What you return must match the records word for word.

BEGIN Stored data

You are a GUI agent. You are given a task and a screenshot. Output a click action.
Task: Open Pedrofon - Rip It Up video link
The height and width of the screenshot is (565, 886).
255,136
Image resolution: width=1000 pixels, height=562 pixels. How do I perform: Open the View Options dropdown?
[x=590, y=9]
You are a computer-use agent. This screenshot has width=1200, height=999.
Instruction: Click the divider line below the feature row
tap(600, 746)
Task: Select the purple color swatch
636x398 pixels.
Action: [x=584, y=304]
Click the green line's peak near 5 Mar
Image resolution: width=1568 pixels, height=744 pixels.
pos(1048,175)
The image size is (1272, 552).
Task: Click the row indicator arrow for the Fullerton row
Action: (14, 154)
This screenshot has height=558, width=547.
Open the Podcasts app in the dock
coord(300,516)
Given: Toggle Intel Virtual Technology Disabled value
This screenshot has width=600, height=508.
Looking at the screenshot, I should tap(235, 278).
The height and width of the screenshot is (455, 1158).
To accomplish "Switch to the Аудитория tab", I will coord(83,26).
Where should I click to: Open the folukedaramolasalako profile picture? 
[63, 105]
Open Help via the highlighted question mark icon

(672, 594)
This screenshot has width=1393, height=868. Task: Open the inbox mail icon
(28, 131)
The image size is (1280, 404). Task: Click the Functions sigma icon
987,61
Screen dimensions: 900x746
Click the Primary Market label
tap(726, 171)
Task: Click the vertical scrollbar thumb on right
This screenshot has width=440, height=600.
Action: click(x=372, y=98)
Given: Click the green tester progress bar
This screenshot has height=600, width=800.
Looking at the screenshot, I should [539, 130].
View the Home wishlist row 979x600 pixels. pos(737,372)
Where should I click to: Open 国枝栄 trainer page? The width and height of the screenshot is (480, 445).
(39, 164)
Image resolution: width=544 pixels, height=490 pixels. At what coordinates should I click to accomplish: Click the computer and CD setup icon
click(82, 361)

END Stored data

▶ _Answer to the problem_
You are a GUI agent. You are given a task and a screenshot. Output a click action.
Task: Open Pedrofon - Rip It Up video link
The height and width of the screenshot is (565, 886).
255,136
Image resolution: width=1000 pixels, height=562 pixels. How do I perform: Open the View Options dropdown?
[x=590, y=9]
You are a computer-use agent. This screenshot has width=1200, height=999.
Instruction: Click the divider line below the feature row
tap(600, 746)
Task: Select the purple color swatch
636x398 pixels.
Action: [x=584, y=304]
Click the green line's peak near 5 Mar
Image resolution: width=1568 pixels, height=744 pixels.
pos(1048,175)
The image size is (1272, 552).
Task: Click the row indicator arrow for the Fullerton row
Action: (14, 154)
This screenshot has height=558, width=547.
Open the Podcasts app in the dock
coord(300,516)
Given: Toggle Intel Virtual Technology Disabled value
This screenshot has width=600, height=508.
Looking at the screenshot, I should tap(235, 278).
The height and width of the screenshot is (455, 1158).
To accomplish "Switch to the Аудитория tab", I will coord(83,26).
Where should I click to: Open the folukedaramolasalako profile picture? 
[63, 105]
Open Help via the highlighted question mark icon

(672, 594)
This screenshot has width=1393, height=868. Task: Open the inbox mail icon
(28, 131)
The image size is (1280, 404). Task: Click the Functions sigma icon
987,61
Screen dimensions: 900x746
Click the Primary Market label
tap(726, 171)
Task: Click the vertical scrollbar thumb on right
This screenshot has width=440, height=600.
Action: click(x=372, y=98)
Given: Click the green tester progress bar
This screenshot has height=600, width=800.
Looking at the screenshot, I should [539, 130].
View the Home wishlist row 979x600 pixels. pos(737,372)
Where should I click to: Open 国枝栄 trainer page? The width and height of the screenshot is (480, 445).
(39, 164)
Image resolution: width=544 pixels, height=490 pixels. At what coordinates should I click to accomplish: Click the computer and CD setup icon
click(82, 361)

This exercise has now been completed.